Pensa bem que tu bem podes vir a tornar-te
em juiz da sentença!
O doente é supremo em seus direitos
e a coisa só corre à perfeição
se nós dermos de tudo em luta e vida
para que, ao findar nossa missão,
possa ele, também, de vida e luta ser bem recuperado.
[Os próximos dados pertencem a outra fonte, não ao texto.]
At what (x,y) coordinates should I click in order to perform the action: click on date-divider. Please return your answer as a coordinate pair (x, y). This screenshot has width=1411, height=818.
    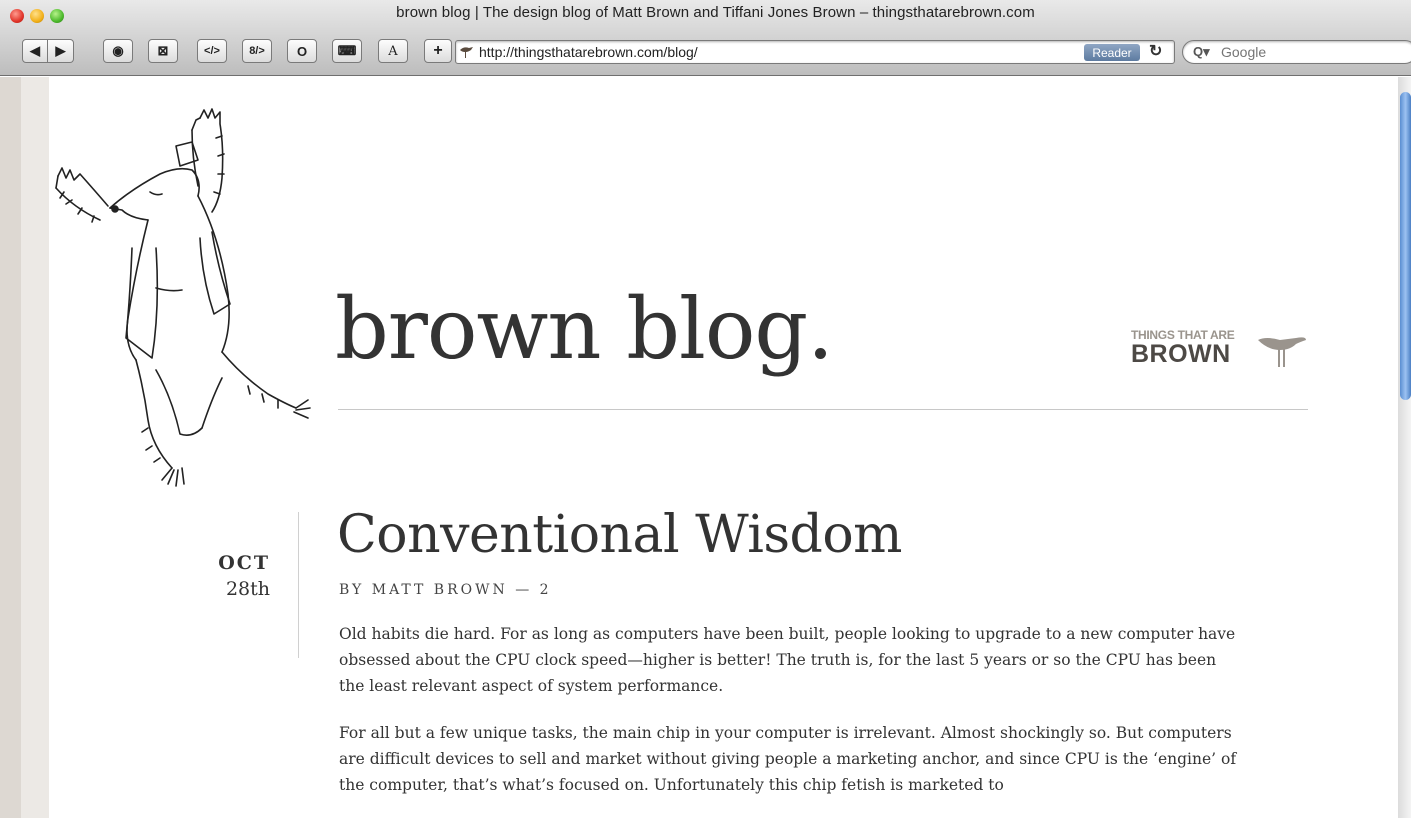
    Looking at the image, I should click on (298, 585).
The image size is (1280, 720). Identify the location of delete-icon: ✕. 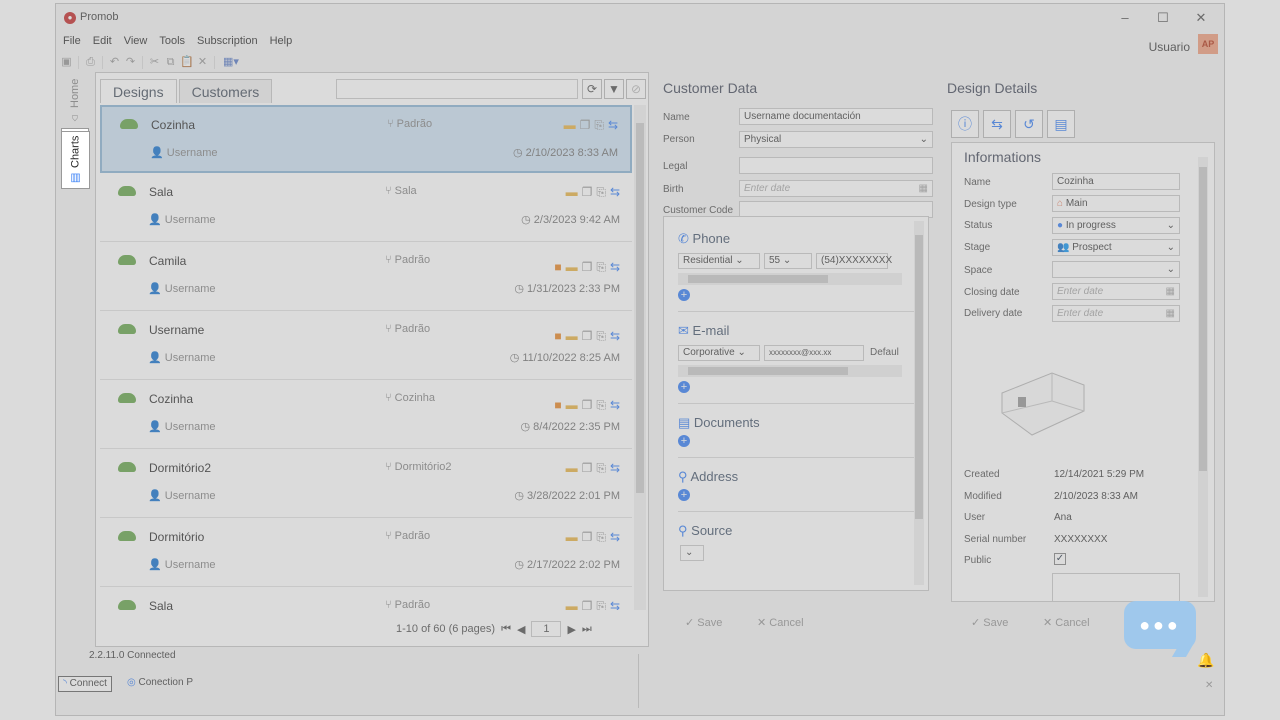
(202, 62).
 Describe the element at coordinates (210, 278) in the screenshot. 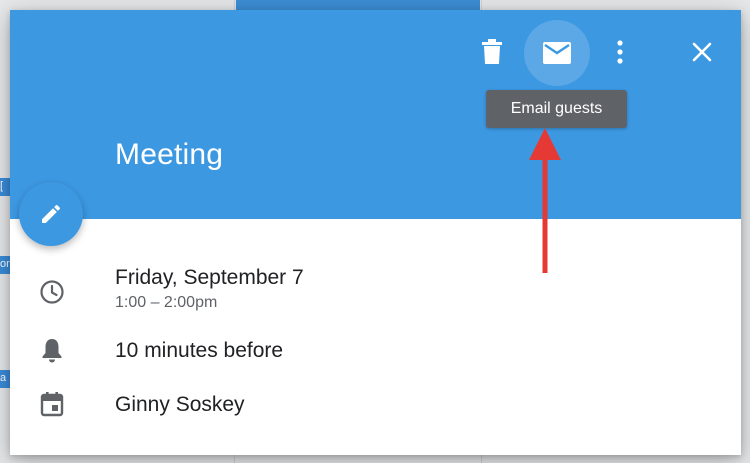

I see `event-date: Friday, September 7` at that location.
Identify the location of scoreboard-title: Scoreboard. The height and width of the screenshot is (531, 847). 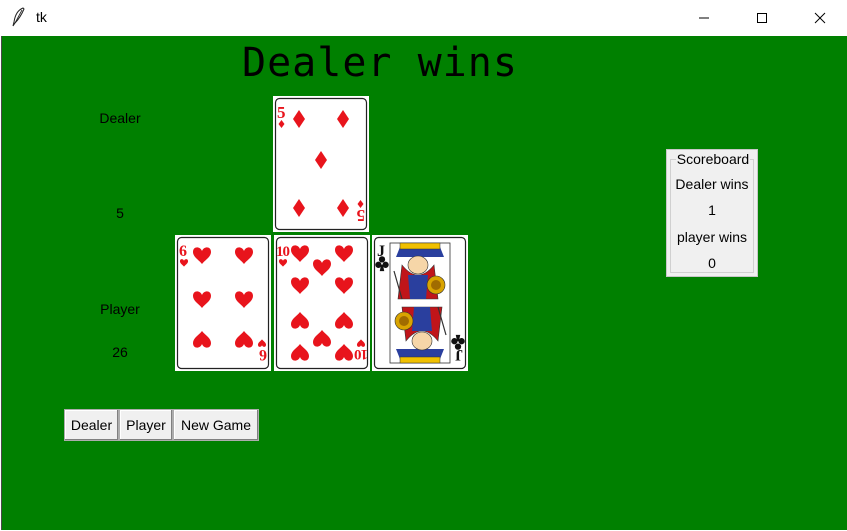
(713, 159).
Inda mais, Enfermeira, atenta agora
no que vou alertar-te. Escuta bem:
Se és capaz de esquecer a vida inteira
que és criança e que és moça e que és mulher;
e que sendo criança é preciso sonhar,
e que sendo já moça te cabe viver,
e depois de mulher se te impõe o dever
de tornares-te então na matriz que, por si,
há de ao certo gerar e assim perpetuar
a glória de existir;
se és capaz de esquecer que esse direito é teu
como é teu o direito de dormindo, sonhar,
de sonhando, esquecer a dor que o mundo chora;
e acordando depois, bem dormida e refeita,
esperar outra vez a hora de sonhar;
Se és capaz de olvidar que o mundo tem cantigas
e harmonias e sons que nem perceberás,
pois terás de entender madrigais nos gemidos
e terás de extrair sonatas de lamentos
e nos gritos e ais tu terás de escutar
serenatas de amor;
e terás de sentir, melancólica e triste
que a dor é universal,
e que a voz dessa dor tem acordes plangentes,
que de acordes, que tais, terás tu de compor
a louca sinfonia que ouvirás para sempre;
Se és capaz de, sofrendo, consolar a quem sofre;
se és capaz de, chorando, esboçar um sorriso
e com esse sorriso, alegrar a quem chora,
e depois, já sofrendo e chorando outra vez
nem te caiba sequer um sorriso e um consolo;
Se amanhã, sendo mãe, te sentires capaz
de deixar o teu filho esperando por ti
e acudir pressurosa a ajudar e a salvar
os filhos de outras mães
que, depois, nem sequer cuidarão de saber
se teu filho também teve alguém que o salvasse;
Se é capaz de, indormida, velar por quem dorme;
se és capaz ─ qual atriz ─ de transmudar-te
ao som das vozes que te clamam e de ter, numa só,
a presença bendita de todas as mulheres,
sendo aqui mãe gentil e ali, filha extremada,
dando a um a impressão da presença da esposa
e a outro a sensação de ter-te como irmã;
Se és capaz de, a qualquer, seja ele quem for
atender sem pensar no verso da medalha,
sem cuidar que amanhã possas dele dispor,
pois ninguém ─ nota bem ─ considera um dever
dar seu sangue em penhor do sangue que o salvou,
e a mor parte das vezes nem sequer
te olharão com respeito; e gratidão
é coisa que nem sempre o coração
dos homens agasalha;
Se és capaz de aceitar a natureza humana
tal qual ela se fez, e a quem tudo se dá
o quase tudo é quase sempre um simples quase nada;
Se és capaz de, em labor, em vida e em coração
te dares toda, inteira, tendo apenas em troca
esse prazer que o dar traz a quem deu;
Se és capaz, afinal, de, esquecendo a ti mesma,
em momento nenhum esquecer de ninguém,
és então, ENFERMEIRA, e eu, feliz, te saúdo!
Recebe com orgulho o teu certificado
e exerce, honrada e nobre, a tua profissão.
(Escola de Auxiliares de Enfermagem, Hospital N. S. da Glória,
Assistência Médico-Social da Armada.
Discurso pronunciado por Dr. Osmard Andrade Fatia, Paraninfo da turma de 1956).